Но вслух сказала только «прости».
Шелли посмотрела на дочь с отвращением.
– Даже не знаю, зачем вообще я с тобой вожусь, Никки. Ты только и делаешь, что разочаровываешь меня. Да-да, ты сплошное чертово разочарование!
Глава тридцатая
В свои шестнадцать Шейн Уотсон был на пределе. Он ходил в школу, дотемна трудился на ферме и спал в шкафу у Никки, своей двоюродной сестры. Он был вымотан физически и эмоционально. Все, что творилось вокруг, все, к чему его принуждали Шелли и Дэйв, было отвратительно и ненормально. Он ненавидел такую жизнь. Хотел бежать. Но в то же время понимал, что находится в такой же ловушке, что и Кэти. Это было бы смешно, если бы не было так страшно. Он надеялся на семью Нотеков, считал их своей опорой. Да, они забрали его с улицы, но ради чего?
По мнению Шейна, Шелли давно слетела с катушек, но и Дэйв был ничуть не лучше нее. А может, и хуже. Он был взрослый мужчина, так почему же он исполнял все, что велела ему жена? Все эти танцы в голом виде, к которым принуждали Шейна и Никки. Валяние в грязи за домом в разгар зимы. Пробежки вокруг территории фермы среди ночи, пока они не свалятся с ног. Становясь старше – и сильнее – Шейн порой возмущался и высказывал им, что о них думает. Что в доме все идет наперекосяк – было так до Кэти и стало еще хуже с ее появлением. Уже не раз между ним и Дэйвом происходили стычки, и Шелли, вечно находившаяся поблизости, приказывала мужу преподать Шейну урок.

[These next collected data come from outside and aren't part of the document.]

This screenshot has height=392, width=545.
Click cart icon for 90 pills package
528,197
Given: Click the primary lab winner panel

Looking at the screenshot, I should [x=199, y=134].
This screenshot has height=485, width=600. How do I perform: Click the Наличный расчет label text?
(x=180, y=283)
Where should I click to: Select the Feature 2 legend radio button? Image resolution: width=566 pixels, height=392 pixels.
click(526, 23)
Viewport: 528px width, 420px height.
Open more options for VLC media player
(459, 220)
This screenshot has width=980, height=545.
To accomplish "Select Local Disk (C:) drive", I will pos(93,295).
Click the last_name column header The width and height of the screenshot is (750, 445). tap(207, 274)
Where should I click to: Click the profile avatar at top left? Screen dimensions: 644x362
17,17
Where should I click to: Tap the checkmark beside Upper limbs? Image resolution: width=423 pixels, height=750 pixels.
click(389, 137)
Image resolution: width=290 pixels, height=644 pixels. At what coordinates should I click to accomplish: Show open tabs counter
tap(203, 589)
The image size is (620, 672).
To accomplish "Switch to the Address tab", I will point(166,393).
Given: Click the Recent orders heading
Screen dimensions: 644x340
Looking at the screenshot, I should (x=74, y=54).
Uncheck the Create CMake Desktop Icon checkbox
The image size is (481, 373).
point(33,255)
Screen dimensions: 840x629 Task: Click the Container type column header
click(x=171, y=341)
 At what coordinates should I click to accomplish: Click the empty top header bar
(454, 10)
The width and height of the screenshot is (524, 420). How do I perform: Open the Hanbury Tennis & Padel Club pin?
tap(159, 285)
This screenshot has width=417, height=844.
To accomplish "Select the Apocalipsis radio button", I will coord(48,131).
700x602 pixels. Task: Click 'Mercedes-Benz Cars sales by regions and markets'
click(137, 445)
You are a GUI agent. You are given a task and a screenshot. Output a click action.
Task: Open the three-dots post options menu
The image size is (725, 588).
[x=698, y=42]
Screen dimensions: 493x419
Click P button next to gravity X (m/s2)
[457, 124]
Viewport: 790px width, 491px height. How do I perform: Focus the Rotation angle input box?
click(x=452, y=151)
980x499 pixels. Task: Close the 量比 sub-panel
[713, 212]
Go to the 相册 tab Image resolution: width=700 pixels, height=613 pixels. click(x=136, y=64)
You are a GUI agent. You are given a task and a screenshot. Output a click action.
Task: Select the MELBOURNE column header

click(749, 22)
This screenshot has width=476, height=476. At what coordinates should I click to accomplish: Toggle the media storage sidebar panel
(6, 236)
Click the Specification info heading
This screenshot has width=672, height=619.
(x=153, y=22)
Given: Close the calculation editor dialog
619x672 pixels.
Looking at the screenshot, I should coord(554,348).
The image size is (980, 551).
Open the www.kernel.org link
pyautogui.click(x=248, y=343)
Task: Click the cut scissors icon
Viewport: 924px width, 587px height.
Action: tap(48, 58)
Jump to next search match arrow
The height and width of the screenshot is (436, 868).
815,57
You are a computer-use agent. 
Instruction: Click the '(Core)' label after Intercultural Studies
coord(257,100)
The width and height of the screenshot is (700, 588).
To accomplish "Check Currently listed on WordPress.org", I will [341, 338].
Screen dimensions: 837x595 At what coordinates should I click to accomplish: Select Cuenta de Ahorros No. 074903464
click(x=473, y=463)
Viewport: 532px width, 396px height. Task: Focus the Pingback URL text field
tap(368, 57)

– Ради его собственного блага, Дэйв!
После переезда на Монахон-Лэндинг между ними начались и физические столкновения.
Один раз Шейн ударил Дэйва во время ссоры в прачечной. Годы спустя Дэйв не смог вспомнить, что произошло между ним и племянником в тот вечер и что послужило причиной ссоры. Возможно, очередная жалоба Шелли на то, что парень ее не уважает.
«Он начинал выражать свое мнение, – рассказывал Дэйв. – Убегал из дома. Рос плохим мальчишкой. Кого угодно мог вывести из себя».
Но в то же время Дэйву нравился Шейн.
«Он называл Шелл мамой, а меня – папой, – говорил он впоследствии. – Много работал. Старался хорошо учиться в школе. Шелли хотела ему помочь, потому что другие его не воспринимали всерьез, а он же был ее племянником. Родной кровью. Но ей никак не удавалось – Шейн сопротивлялся. Вечно попадал в неприятности».
Проблемы с успеваемостью у Шейна возникали из-за того, что творилось у них дома. Но Дэйв этого не видел, потому что пропадал на работе.
В одном из сочинений Шейн допустил намек, указывавший на сложную обстановку за внешне благополучным фасадом, который так старались поддерживать Дэйв и Шелли.